Ingredients
The following ingredients have 6 Servings
- 3 (1.2kg) whole corn cobs
- 1 small_piece small red onion (100g)
- 1 kilogram spinach
- 2 eggs
- 2 tablespoon fresh flat-leaf parsley, coarsely chopped
- 1/2 cup (75g) plain (all-purpose) flour
- 1/2 cup (75g) self-raising flour cooking-oil spray
- 6 (390g) rindless bacon slices
- 250 gram cherry truss tomatoes
Instruction
- Discard husk and silk from corn, cut kernels from cob. Peel and coarsely chop onion. Trim spinach, wash and drain leaves.
- Reserve 1 cup corn kernels. Process remaining corn, onion, eggs and parsley until coarsely chopped, transfer to large bowl. Stir in sifted flours and reserved corn kernels. Season.

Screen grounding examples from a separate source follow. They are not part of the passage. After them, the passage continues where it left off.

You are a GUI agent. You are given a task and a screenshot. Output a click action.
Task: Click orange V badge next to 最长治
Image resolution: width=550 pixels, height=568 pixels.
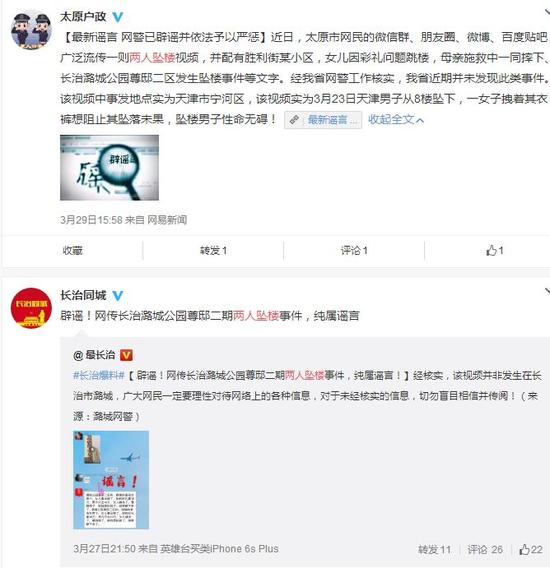click(x=126, y=355)
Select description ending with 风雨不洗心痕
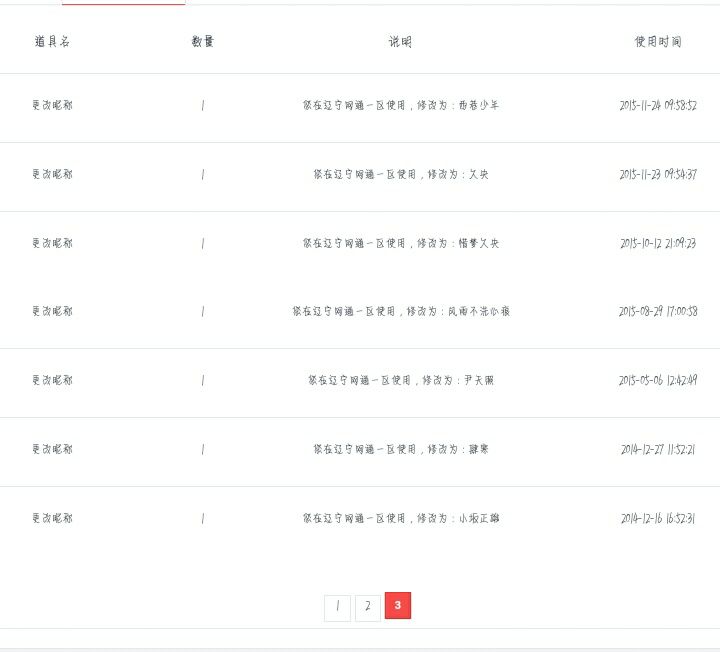720x652 pixels. coord(401,311)

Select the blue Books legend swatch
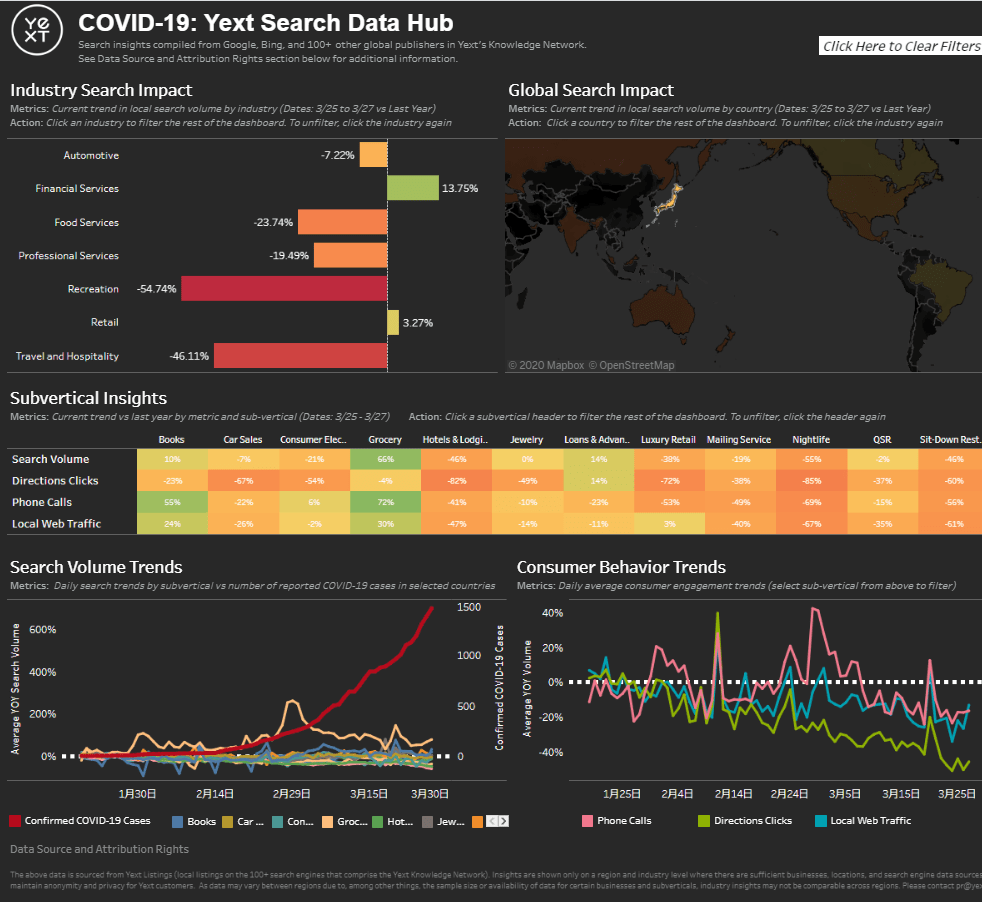(178, 821)
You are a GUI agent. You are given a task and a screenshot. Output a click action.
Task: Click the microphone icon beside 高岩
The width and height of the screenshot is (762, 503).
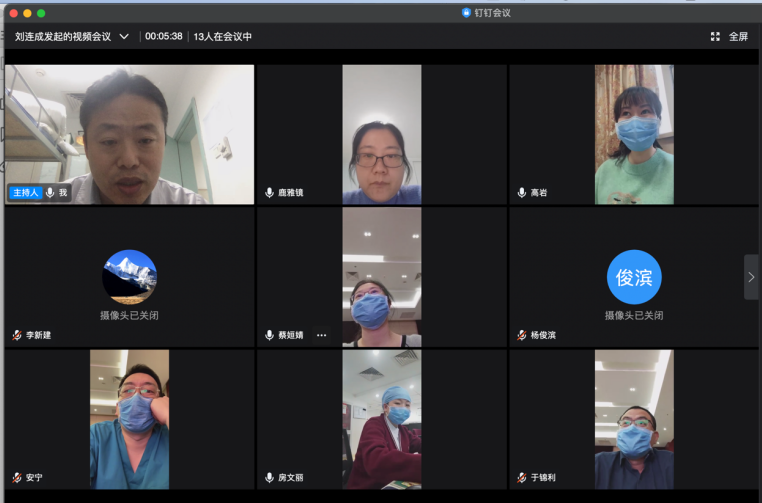coord(521,192)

- Preheat oven to 120°C (100°C fan forced).
- Spray large heated frying pan with cooking oil, cook bacon until crisp. Place on oven tray.
- Cook tomatoes in same heated pan until skins start to split, place on tray with bacon. Wipe out pan. Transfer tray to oven to keep warm.
- Spray same heated pan with cooking oil, working in batches, drop ¼ cup batter into pan for each fritter. Using spatula, spread batter into rounds, cook about 2 minutes each side or until cooked through. Transfer fritters to tray in oven to keep warm. Repeat to make 12 fritters, wiping out pan between batches.
- Cook spinach, in batches, in same heated pan until wilted. Drain off excess liquid, season.
- Serve fritters with spinach, bacon and tomatoes.